Thanks to the complexity and ambiguity inherent in this organizational model, feeling “lost in the matrix” is commonplace among employees and leaders at many companies. Organizational performance is often lost in the matrix as well. Diverse perspectives create conflict rather than innovation. Decision-making gridlock undermines agility and compromises execution. 

Our study of organizational effectiveness, originally conducted from 2013 to 2018 and updated over the past three years, encompasses more than 750 survey responses from individuals representing more than 500 companies, plus interviews and case-study analysis. We found that in many—but not all—matrixed organizations, complexity impedes both the speed and the quality of decision-making and execution. Not only does the complexity inherent in matrixed organizations make it harder to execute day-to-day operational tasks, it also impedes strategic agility and innovation. Indeed, 43% of respondents from highly matrixed companies report “organizational complexity impedes the quality and speed of decision-making and innovation ‘some’ or a ‘great deal.’”

Nonetheless, the matrix is the predominant organizational design not just for multi-billion-dollar companies, but for organizations of all sizes. In our study, a mere 10% of respondents stated that their organization was “not matrixed.” Of the remaining 90%:  

  • 38% of respondents reported working in a “highly matrixed” organization
  • An additional 52% reported working in a “somewhat matrixed” organization
  • Even at organizations with fewer than 100 employees, 67% of respondents reported their organization was somewhat or highly matrixed

Complexity’s Daily Grind

Complexity in the matrix can become a grinder that undermines morale, damages relationships, and makes execution of even routine tasks unnecessarily difficult and inefficient. Only 15 percent of respondents from highly matrixed organizations report that roles and responsibilities in their organizations are “completely clear.” Our study found that:

  • Unclear roles paralyze decision-making, delay execution, and spawn conflict and frustration
  • Individual contributors and managers at multiple levels grapple with multiple reporting lines, a lack of dedicated staff, and extended, virtual teams comprising individuals pulled in different directions even as they are expected to work closely together to achieve common objectives
  • Everyone, from senior leaders on down, struggles to work with others who have different goals, priorities, and operating procedures

Only 11% of our study respondents from highly matrixed organizations report that objectives and incentives of different business units and functional areas in their company are “completely aligned.”  48% of all study participants report that objectives and incentives are only “somewhat aligned” or “not at all aligned” across business units and functions. Some jostle and contention among different business units and functions is to be expected. Specialization of labor means that goals and priorities will never really be perfectly aligned. But the more goals and incentives diverge, the more decision-making, effective collaboration, and timely execution are put at risk.

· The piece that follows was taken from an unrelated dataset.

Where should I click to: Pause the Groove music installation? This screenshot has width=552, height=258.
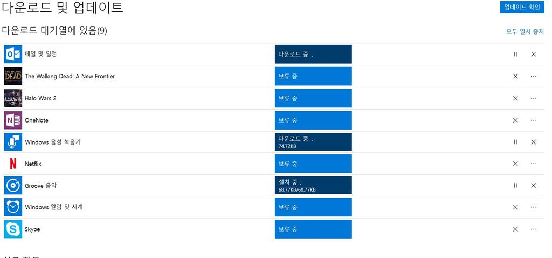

Indeed, most participants in our study report that differences are a significant source of conflict and inefficiency at their organizations. Disruptive and damaging conflict proliferates when different individuals, departments, business units, and leaders have significantly different objectives. In the absence of clear lines of authority, and without the ability to effectively collaborate to harness differences to their advantage, organizations struggle to make decisions efficiently and execute effectively.

Intent on breaking this gridlock, many organizations have invested in training on skills for influence. The logic goes something like this: In the absence of clear hierarchy and decision-making authority, people need better influence skills to get decisions made and then work together to implement them.  Indeed, 87% of individuals in companies where objectives and incentives are not aligned rate the ability of individuals in their company to influence others as “poor” or only “moderate.”

All too often, however, such training is focused on helping people to be more “persuasive” and better at getting others to agree with them. This does little to break the cycle of conflict that arises as people with different goals, and different ideas about how to achieve them, seek to operate effectively within matrixed organizations.  When people think influence is about getting others to agree, giving them better skills to do so does little to enable them to leverage differences for better decision-making, for learning, and for innovation. Instead, the result is a sort of influence arms race where everyone is equipped with better skills for convincing each other that “My view is right” and “You should subordinate your priorities to mine.”

Influence without Authority

As the matrix replaced traditional hierarchy and eroded command-and-control management, the need for influence did indeed increase. Based on our research, and over twenty-five years of consulting to organizations around the world, we have identified an influence spectrum spanning four distinct modes of influence: coercion, manipulation, selling, and joint problem-solving. (See chart, “Contrasting approaches to influence,” which describes typical actions and outcomes of these behaviors.)

Our study asked individuals which of these modes “best characterizes the most common approach taken by people in your company when they need to influence others?” 35% cite joint problem-solving — the optimal approach to influence. Unfortunately, two-thirds of study participants report that sub-optimal influence approaches prevail in their companies. Our study also reveals the shocking pervasiveness of manipulation and coercive influence tactics — reported by one in four study participants as the most common approach to influence in their organization!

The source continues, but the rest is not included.